Coordenadora: Ana Claudia Martins Pantaleão

A relação de emprego tem como partes o empregado e a empresa. O direito do trabalho visa proteger o trabalhador que é a parte mais fraca na relação de emprego.

Conforme dispõe o art. 3º da CLT, empregado é toda pessoa física que presta serviços de natureza não eventual a empregador, sob a dependência deste e mediante salário.

Para configurar o vínculo de emprego é necessário a presença dos elementos fáticos-jurídicos da relação de emprego: pessoa física, não eventualidade, onerosidade e subordinação.

A ausência de um dos requisitos essenciais à configuração do vínculo de emprego descaracteriza tal relação. No trabalho voluntário não há o requisito da onerosidade.

A legislação trabalhista define o trabalho voluntário como a atividade não remunerada prestada por pessoa física a entidade pública de qualquer natureza ou a instituição privada de fins não lucrativos que tenha objetivos cívicos, culturais, educacionais, científicos, recreativos ou de assistência à pessoa.
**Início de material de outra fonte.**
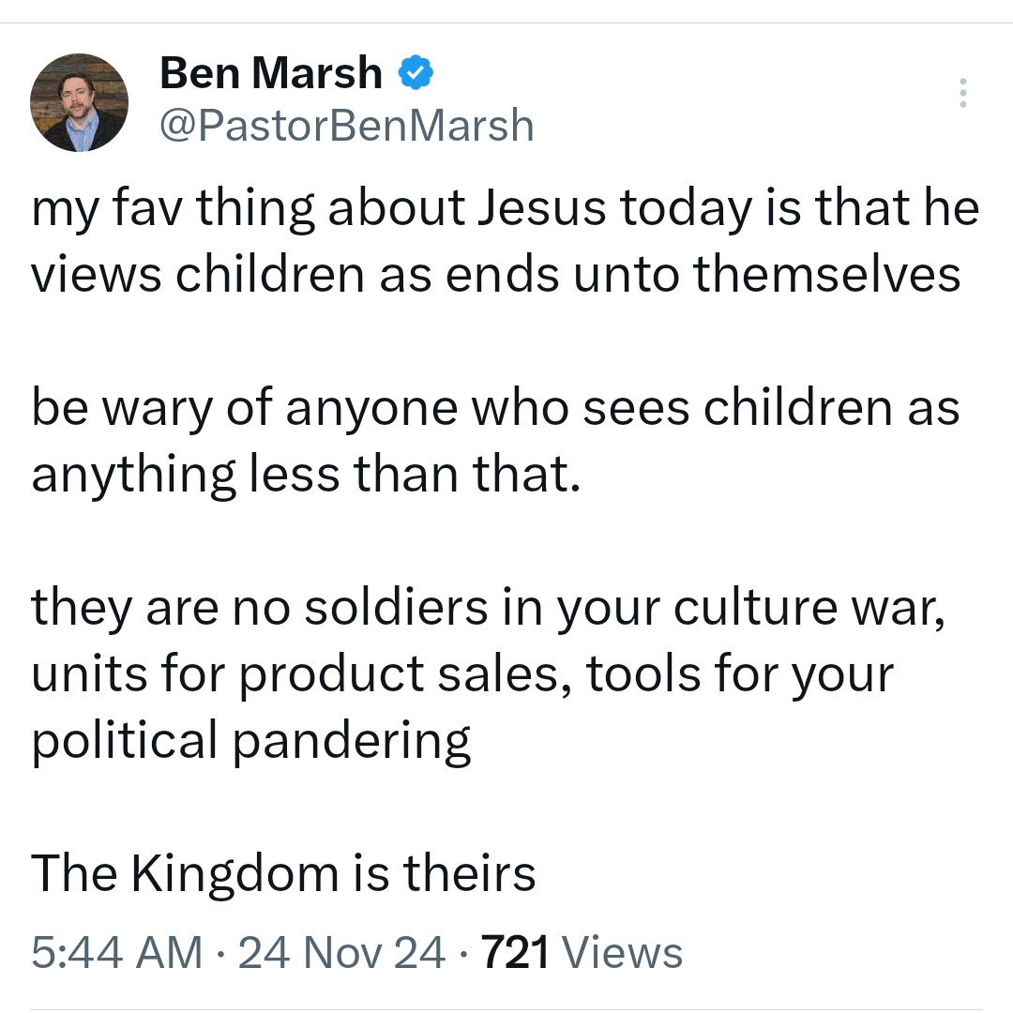The height and width of the screenshot is (1013, 1013).
Task: Click the 721 view count number
Action: coord(515,953)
Essa definição ampla abrange uma variedade de setores e organizações, promovendo a participação ativa dos cidadãos em diversas áreas de interesse público.

Dessa forma, o serviço voluntário não gera vínculo empregatício, nem obrigação de natureza trabalhista, previdenciária ou afim.

A Lei do serviço voluntário n.º 9.608/98 estabelece que o serviço voluntário será exercido mediante termo de adesão entre a entidade, pública ou privada, e o prestador do serviço voluntário, dele devendo constar o objeto e as condições de seu exercício. Esse documento formaliza o compromisso mútuo e esclarece as responsabilidades das partes, garantindo uma relação transparente e respeitosa.

Contudo, deve-se ressaltar que a prestação de serviços voluntários não é, definitivamente, formal, embora a Lei n. 9.608/98 refira-se à presença de um termo de adesão entre as partes envolvidas; o trabalho voluntário pode estar, presente, mesmo que tal formalidade escrita não se evidencie¹.

No trabalho voluntário, as partes poderão estipular que o prestador de serviço voluntário poderá ser ressarcido pelas despesas que comprovadamente realizar no desempenho das atividades voluntárias.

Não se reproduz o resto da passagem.